§ **Document section**
This makes me think of so many things … motivation, curiosity, perseverance, and of course my (and everyone’s?) wariness of crows.
I discovered this video via a project aiming at getting these smart crows to pick up cigarette butts. Fascinating.
Smart = crows
Not smart = people who throw their cigarette butts in the street. To the people who do this in my neighborhood (or anywhere), I want to say, “These streets are not your ashtray!”
I found this cute picture this morning (the artist has a book coming out next year):
and it made me think about:
- how my “bingo” challenge for students really is a bingo! (not 5 but 4)
- how this would be a great way to do your diary style portfolio task
- how “instagrammable” is now a word. You may not find it in a dictionary, but peope use it.
This Twitter account (Biolojical, which is a pun combining “biological” with at least the J, but probably more likely the “oji” from “emoji” is creative and entertaining. I like the idea of making connections and doing something different with a tool of communication (emojis). Students, can you think of a way to utilize emojis in a unique way to organize/categorize and then communicate something that you’re interested in?
Here are a few example tweets:
How much Vitamin C is in these emojis?
How many species does each emoji represent?
What do you call the baby version of these animals in English?
This website is a fun way to look at the first and last lines of famous movies. Here are two examples. Can you guess which movies they are?
There are more first and last lines at the end, with no GIFs. Here’s one example. Can you guess which movie it is? (Yes, that’s easy, but which one?)
A challenge for students: do the same thing with one (or some) of your favorite movies, or books or manga, and add an original visual representation or illustration — think about what images and fonts will help you express the feelings and emotions in those lines.

§ **Supplied data**
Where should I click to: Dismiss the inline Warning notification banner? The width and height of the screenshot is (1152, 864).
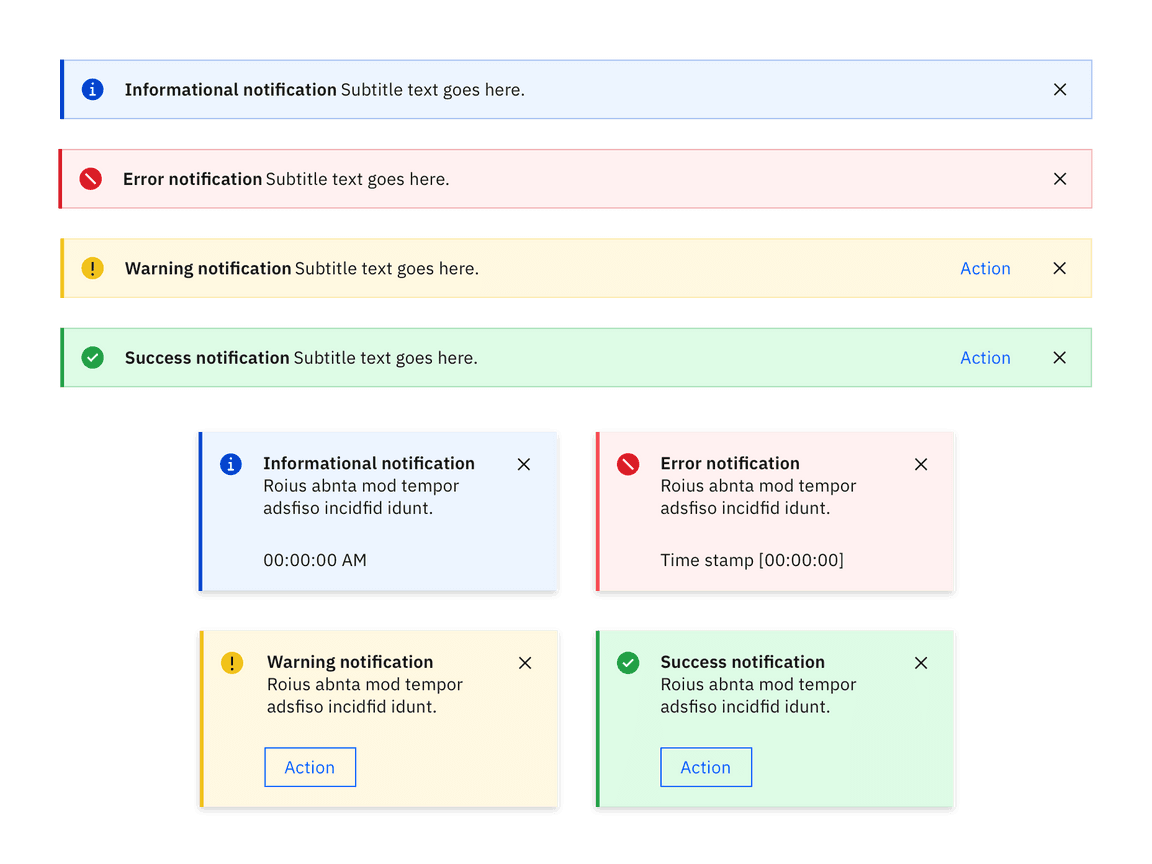coord(1060,268)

§ **Assignment**
In the post above, write out the passage starting at "I found this" and ending at "you’re interested in?", swapping "bingo" for "puzzle" wherever it occurs.

§ **The answer**
I found this cute picture this morning (the artist has a book coming out next year):
and it made me think about:
- how my “puzzle” challenge for students really is a puzzle! (not 5 but 4)
- how this would be a great way to do your diary style portfolio task
- how “instagrammable” is now a word. You may not find it in a dictionary, but peope use it.
This Twitter account (Biolojical, which is a pun combining “biological” with at least the J, but probably more likely the “oji” from “emoji” is creative and entertaining. I like the idea of making connections and doing something different with a tool of communication (emojis). Students, can you think of a way to utilize emojis in a unique way to organize/categorize and then communicate something that you’re interested in?